Il faut résister, en douceur. C'est ce que je retire de ce texte.

Merci de la lecture !

En fait, je "monte" à "bien" parce que je constate qu'après avoir rédigé ce com, le texte me laisse malgré tout une belle empreinte.
Comme quoi, entre ce que je pense, dis et fais... :))))

   Alfin   
16/5/2021
Le contexte et mes remerciements sont dans le forum à cette adresse :
http://www.oniris.be/forum/remerciement-pour-un-effet-papillon-t29211s0.html#forumpost405459

   Myo   
17/5/2021
 a aimé ce texte 
Bien
L'histoire est intéressante et met en avant le courage qu'il a fallu à certains pour oser faire changer les choses.

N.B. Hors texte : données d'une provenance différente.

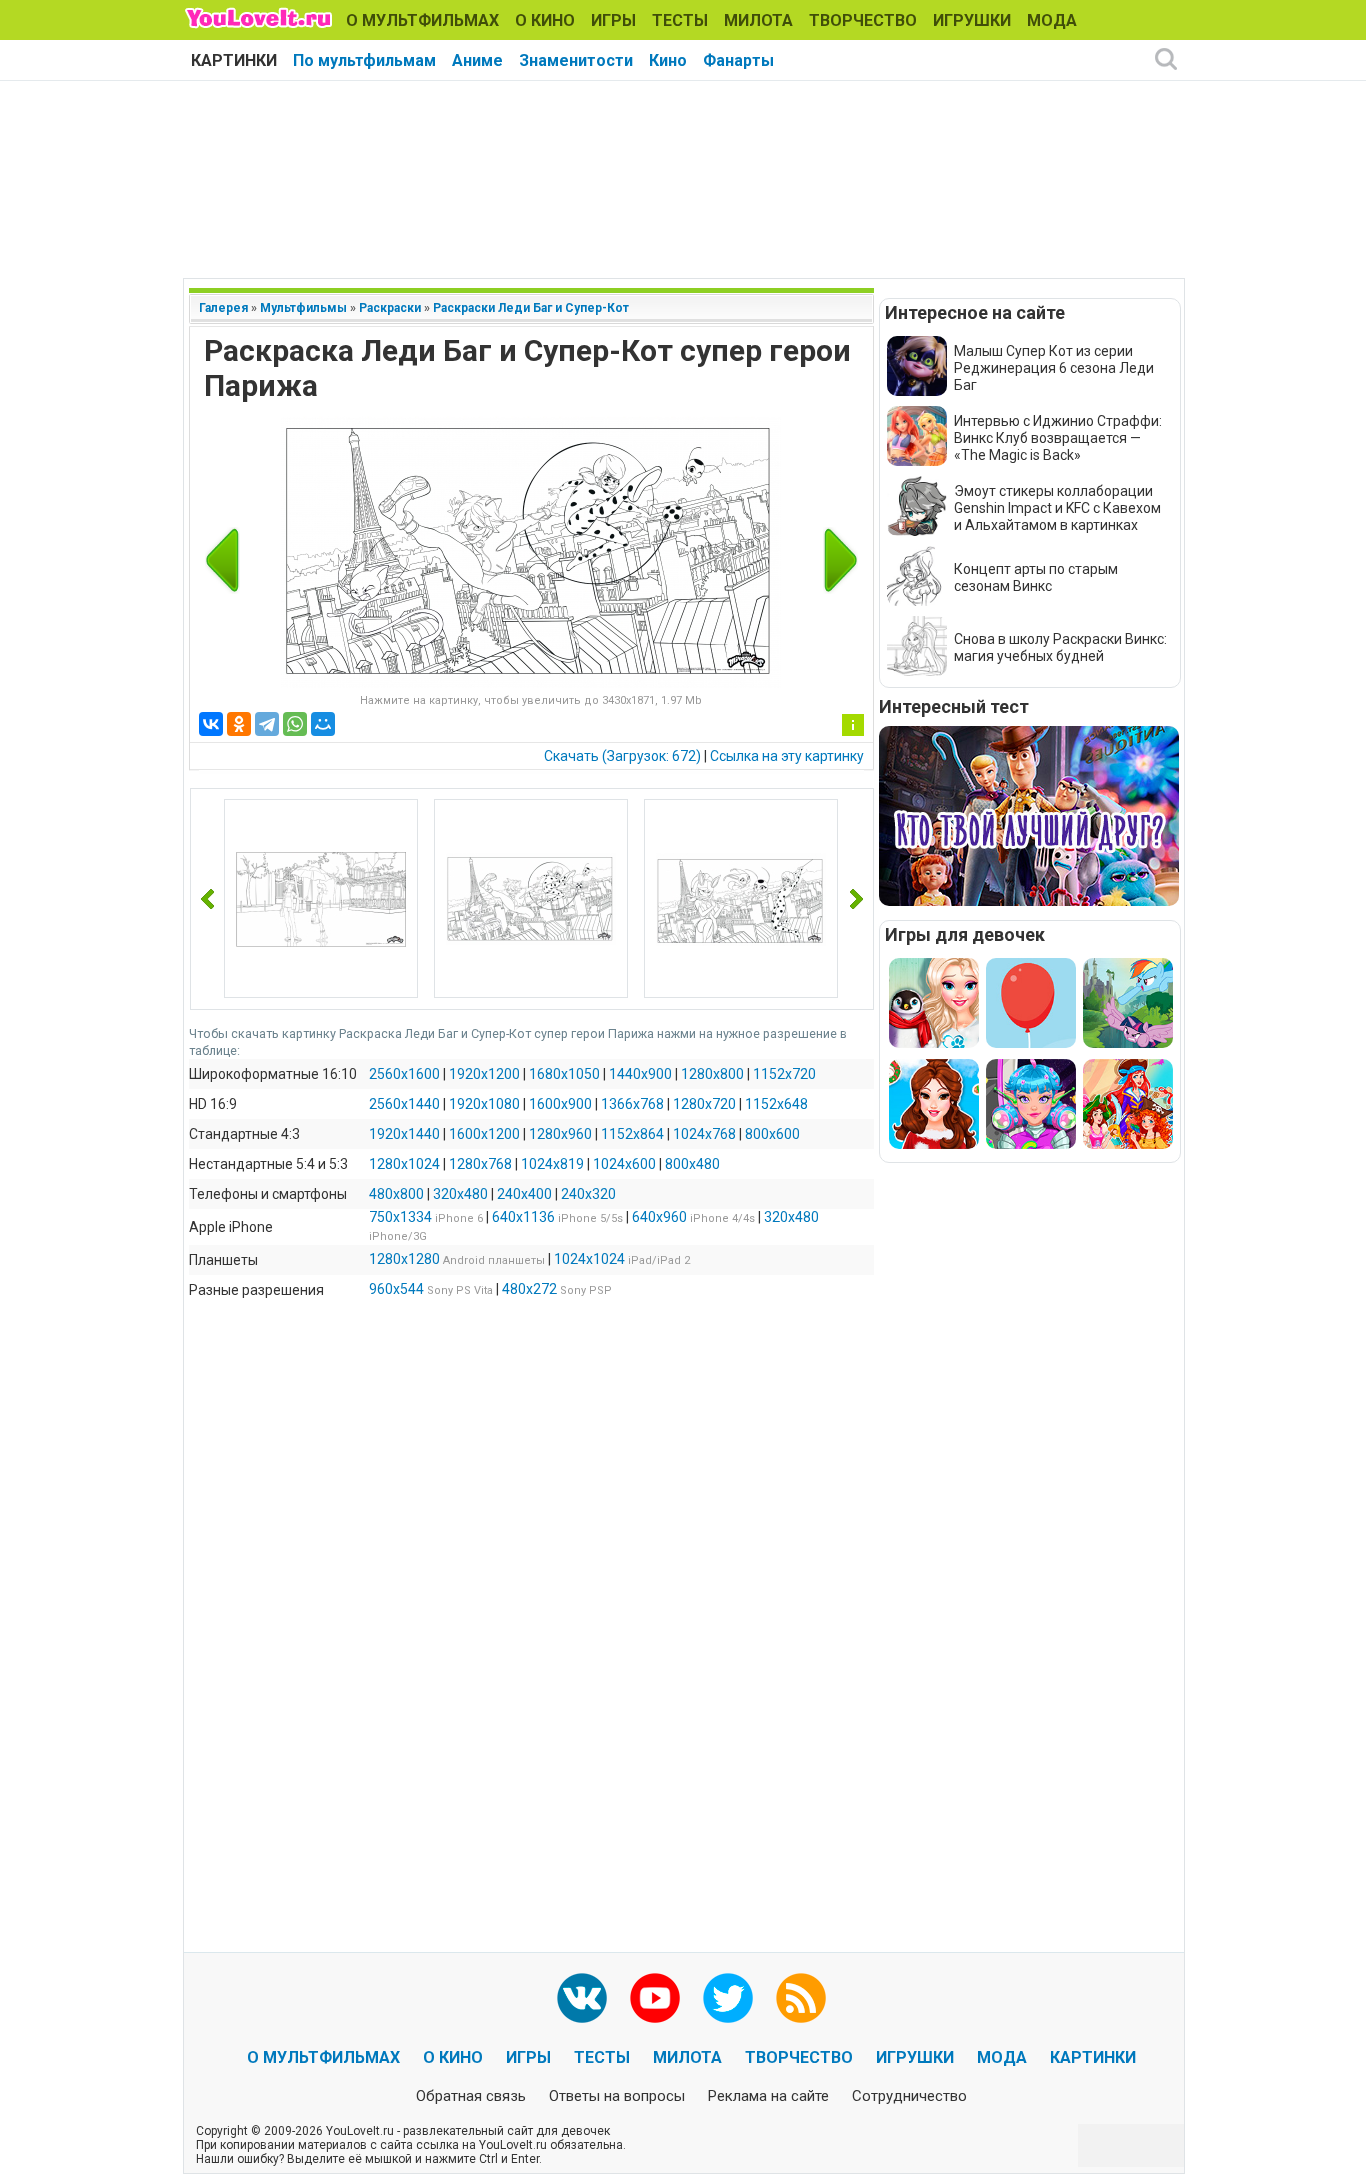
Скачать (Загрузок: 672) (622, 756)
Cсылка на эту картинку (787, 756)
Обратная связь (471, 2096)
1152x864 (632, 1134)
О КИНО (545, 20)
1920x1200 (484, 1074)
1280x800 (712, 1074)
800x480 (692, 1164)
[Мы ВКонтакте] (582, 1998)
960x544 (396, 1289)
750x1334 (400, 1217)
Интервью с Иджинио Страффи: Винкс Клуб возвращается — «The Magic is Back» (1058, 438)
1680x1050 (564, 1074)
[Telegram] (267, 724)
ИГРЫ (613, 20)
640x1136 (523, 1217)
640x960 (659, 1217)
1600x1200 (484, 1134)
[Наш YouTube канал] (655, 1998)
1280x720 (704, 1104)
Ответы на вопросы (617, 2096)
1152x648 (776, 1104)
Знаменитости (576, 60)
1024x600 (624, 1164)
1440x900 (640, 1074)
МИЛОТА (758, 20)
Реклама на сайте (768, 2096)
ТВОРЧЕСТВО (863, 20)
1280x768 (480, 1164)
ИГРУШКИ (972, 20)
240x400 (524, 1194)
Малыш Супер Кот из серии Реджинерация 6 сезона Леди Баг (1054, 368)
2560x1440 (404, 1104)
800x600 (772, 1134)
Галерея (223, 308)
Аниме (477, 60)
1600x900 (560, 1104)
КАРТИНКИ (234, 60)
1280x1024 (404, 1164)
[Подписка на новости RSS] (801, 1998)
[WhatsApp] (295, 724)
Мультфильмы (303, 308)
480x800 (396, 1194)
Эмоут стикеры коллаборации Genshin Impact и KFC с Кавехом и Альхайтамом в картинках (1057, 508)
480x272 (529, 1289)
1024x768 (704, 1134)
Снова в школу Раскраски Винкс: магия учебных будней (1060, 647)
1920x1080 (484, 1104)
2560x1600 (404, 1074)
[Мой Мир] (323, 724)
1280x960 (560, 1134)
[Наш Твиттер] (728, 1998)
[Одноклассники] (239, 724)
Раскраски (390, 308)
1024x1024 (589, 1259)
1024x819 (552, 1164)
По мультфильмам (364, 60)
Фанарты (738, 60)
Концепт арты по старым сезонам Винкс (1036, 577)
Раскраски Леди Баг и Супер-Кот (531, 308)
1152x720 (784, 1074)
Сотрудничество (909, 2096)
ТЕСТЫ (680, 20)
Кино (668, 60)
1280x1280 (404, 1259)
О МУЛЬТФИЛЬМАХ (422, 20)
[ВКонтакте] (211, 724)
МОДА (1052, 20)
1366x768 (632, 1104)
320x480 (460, 1194)
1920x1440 (404, 1134)
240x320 (588, 1194)
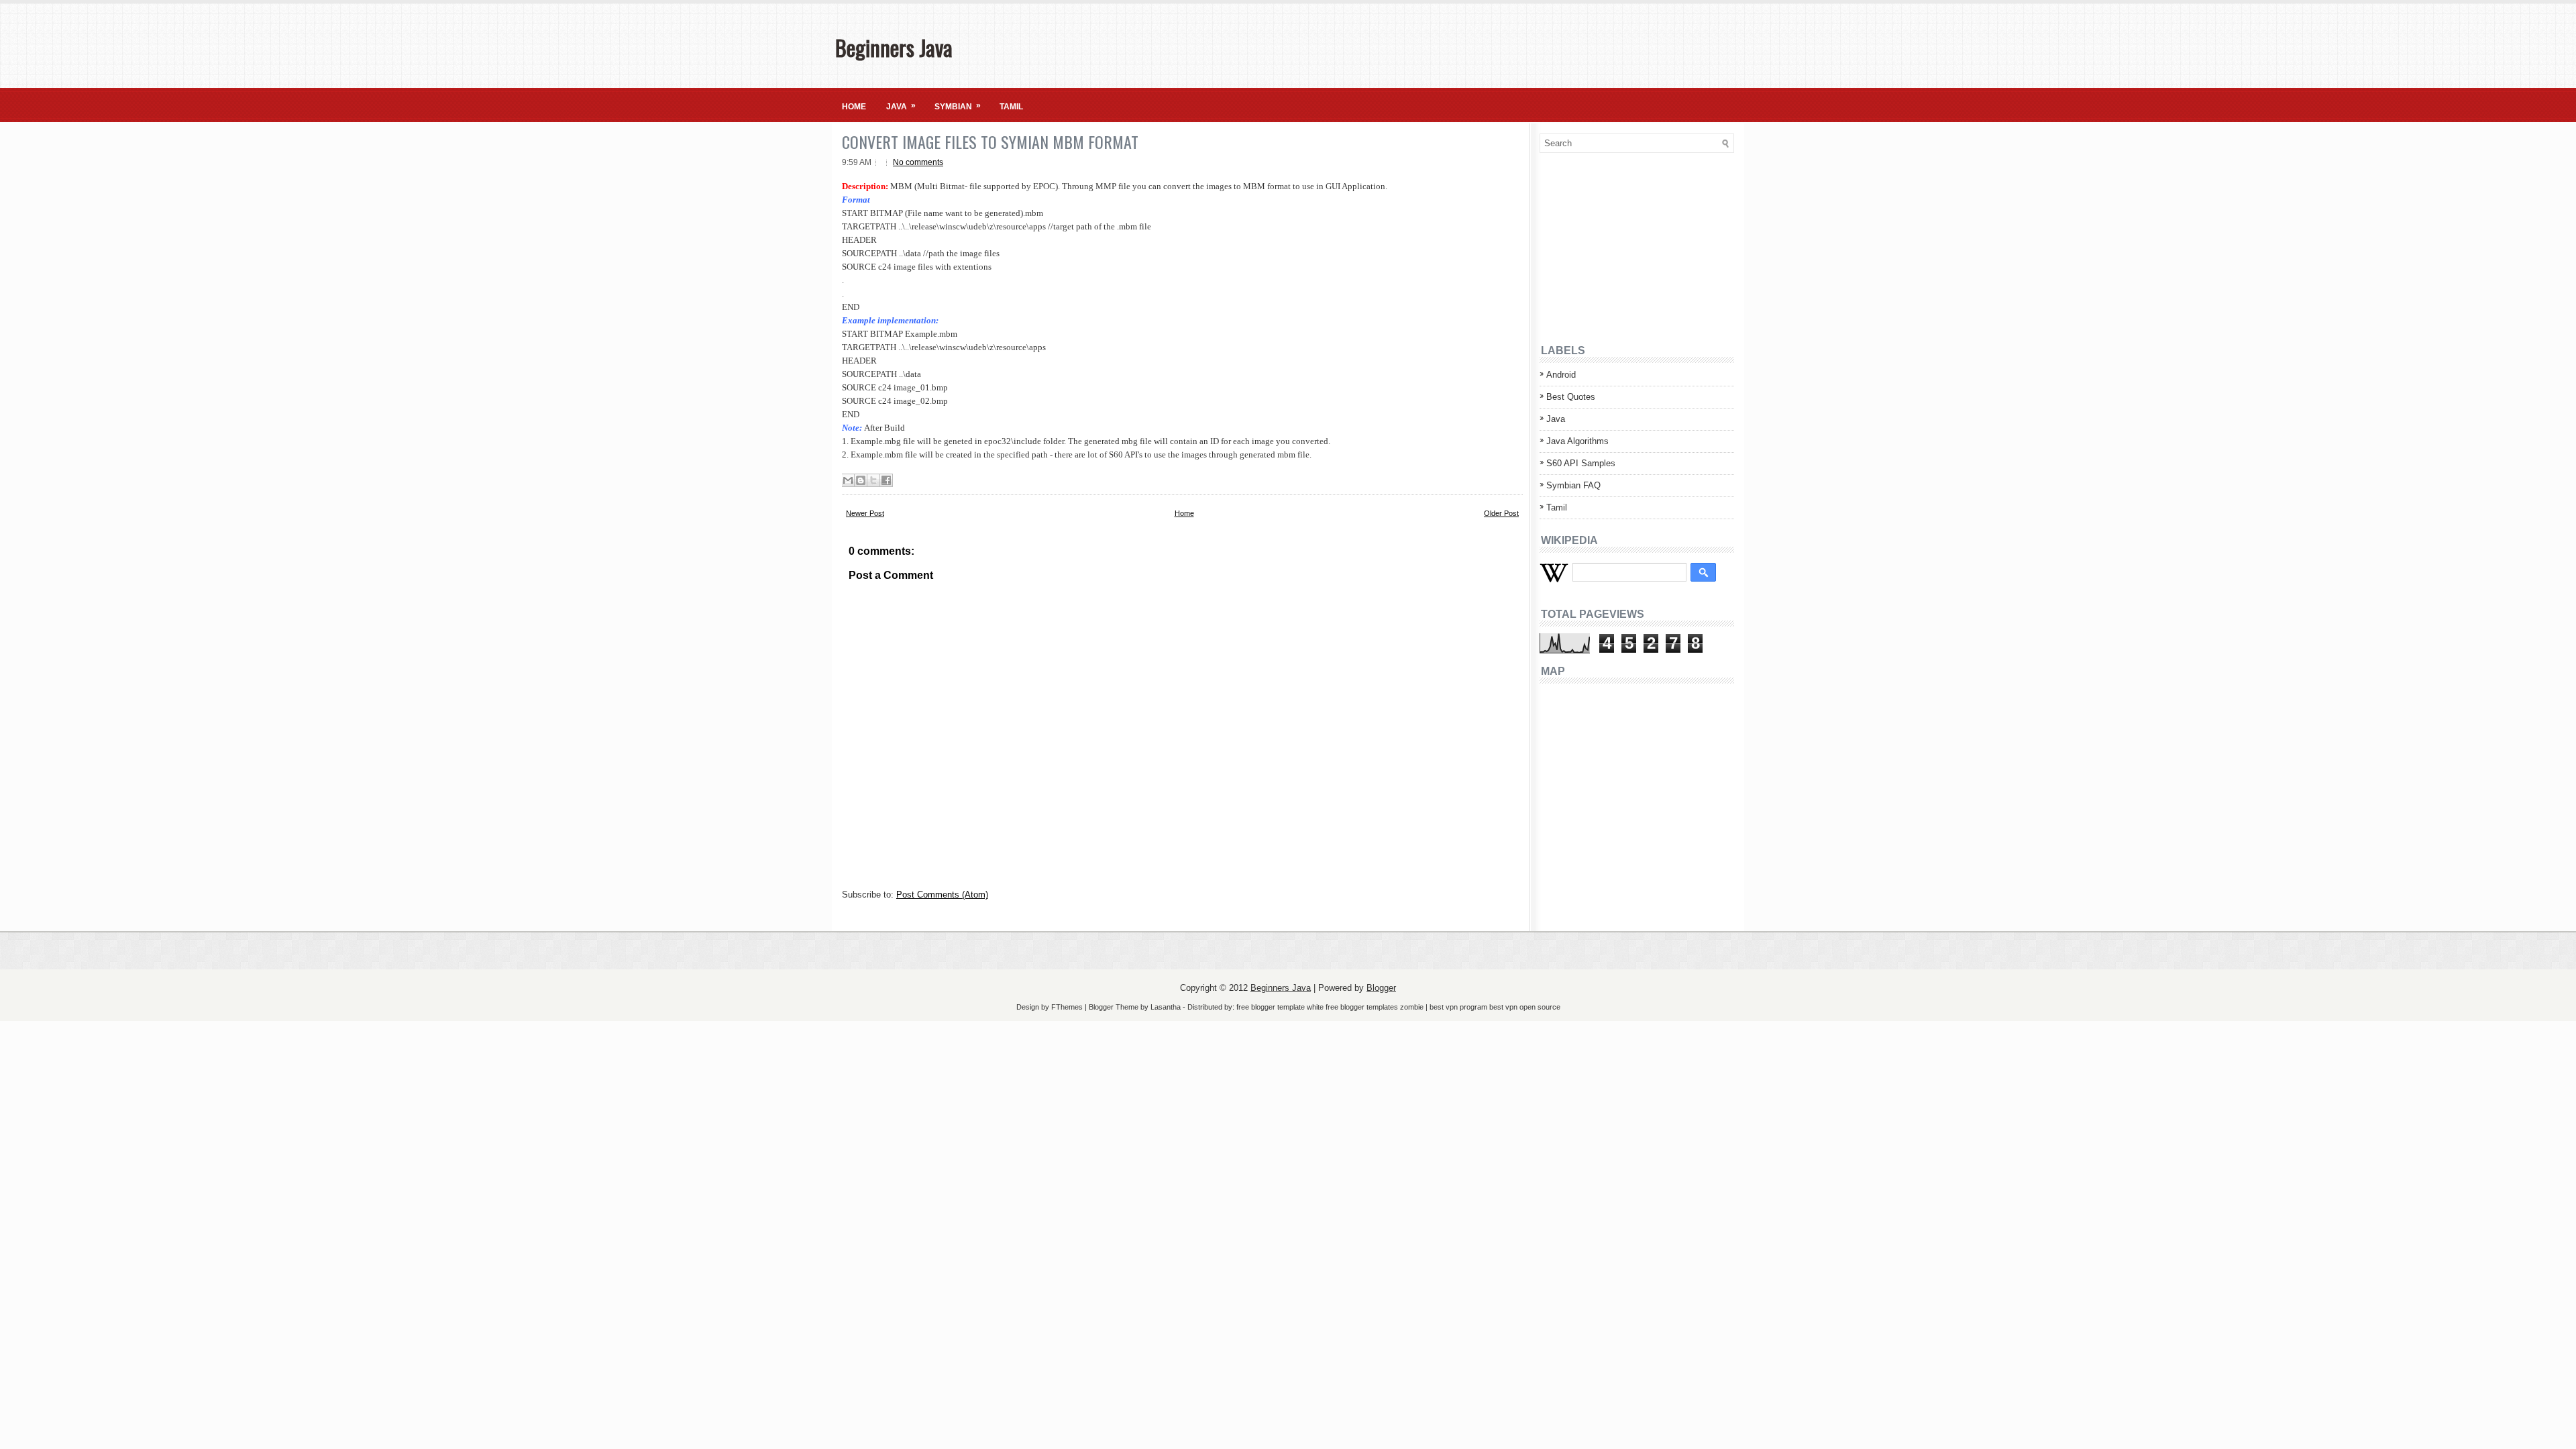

Mais la forme manque un peu de fantaisie, de suspense, de mouvement. Le dialogue n'a pas tout le relief qu'il mériterait pour vraiment accrocher le lecteur.

Merci du partage

   Donaldo75   
20/5/2021
 a aimé ce texte 
Bien
J’ai bien aimé cette courte nouvelle qui rappelle qu’il n’y a pas si longtemps les Etats-Unis étaient encore loin du rêve américain chanté par certains. Mon bémol concerne les dialogues d’introduction qui servent à planter le décor mais dont je trouve que ce n’était pas vraiment la peine car ils sont un peu délayés alors que rentrer dans le vif du sujet par la dissertation permettait de rendre la nouvelle plus dense, de la mettre dans la tonalité politique du sujet. La suite explique bien le climat de l’époque, la peur de la narratrice par rapport aux règles de la ségrégation raciale et à leur application sans réfléchir, aux mauvaises intentions de certains quand ils les appliquaient, avec une approche pédagogique qui sied bien au sujet. Ce même bémol concerne les dialogues de fin. Ceci dit, ces dialogues permettent quand même de ne pas verser la nouvelle dans le registre purement sociologique ou historique, de la rendre plus humaine alors pourquoi pas ?

   cherbiacuespe   
22/5/2021
 a aimé ce texte 
Un peu ↓
J'ai un peu honte, pardon, mais je vais faire bande à part. Certes le sujet est bien traité, c'est assez carré pour un récit entré dans l'histoire à une époque et un territoire ou il ne faisait pas bon d'être noir de peau. Je ne saurais pourtant dire pourquoi je ne suis pas séduit, sinon peut-être le manque de surprise au final. C'est sûrement la raison qui m'avait pousser à ne pas commenter et l'apprécier quand je l'avais lu en EL.